Halfway through, and this is shaping up to be the best EAC I have attended for a while.

I was umming and aahing about whether to attend yesterday’s seminar sessions, and couldn’t make up my mind which to join. In the end I made up my mind about the morning session while having a cup of coffee on the way, when I recognised one of the speakers, Lawrence Helm, as having given an excellent presentation a couple of years ago on NASA’s knowledge management problems. This time he and his colleague Robert Stauffer were talking about NASA’s adoption of Capability Modelling, and how they have put it to use supporting some very high level decisions about NASA’s future shape.

This was another stimulating session, and really benefitted from the extra space from making it a half-day session. Lawrence and Robert actually ran out of time, which was probably a testament to the depth of the material and the discussions it engendered.

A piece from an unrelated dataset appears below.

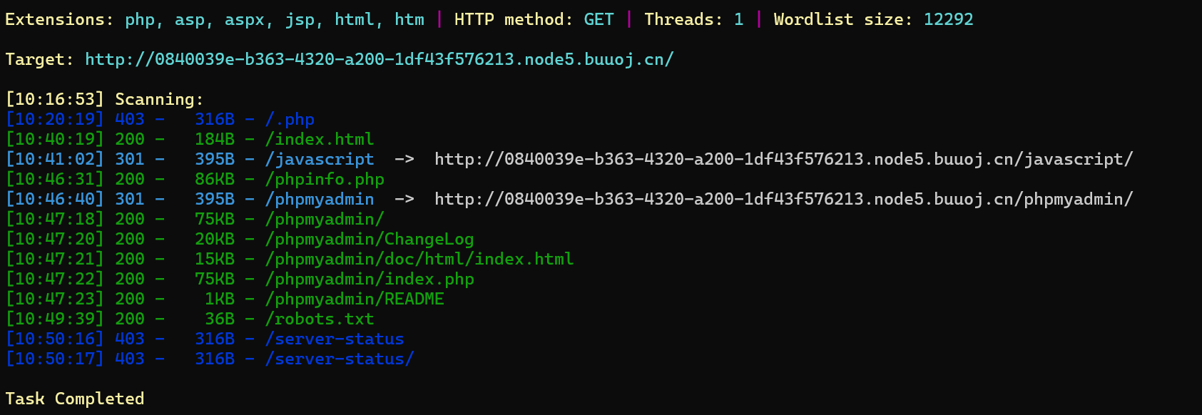
Task: Click the /server-status/ path with trailing slash
Action: (340, 359)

The principle of relating capabilities to strategic objectives was not new to me, although the NASA examples certainly were. What did surprise me was the level of detail required for capability definitions in that environment. For example, the launch capabilities relate specifically to certain target longitudes and temperature ranges, and could not be moved to a location outside those ranges (for example Korou or Baikonur) without re-engineering the rocket platforms.

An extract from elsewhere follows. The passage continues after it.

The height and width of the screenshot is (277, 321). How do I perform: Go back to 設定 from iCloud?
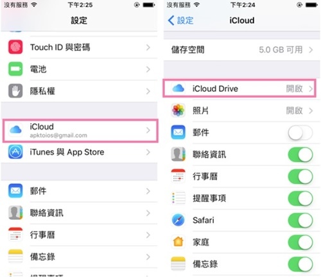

The afternoon session was also a bit random, as I got confused between Mike Rosen’s half-day seminar and his separate one hour talk for which I had the slides. Not a problem, the half day session on case study methods was very educational. The example, of how Wells Fargo created a federated model to integrate their various systems under a common customer model was interesting, and plays nicely into my EAI talk tomorrow. Like a good sermon, I didn’t learn much new, but I felt thoroughly validated that Wells Fargo did what I would have recommended, and succeeded with it. We had a very robust discussion on the importance of stable service interfaces, so hopefully that will drum up some support for my talk.

You get a very good class of attendee at these sessions. Alec Sharp joined the NASA session, and John Zachman joined the afternoon session, although he didn’t participate much.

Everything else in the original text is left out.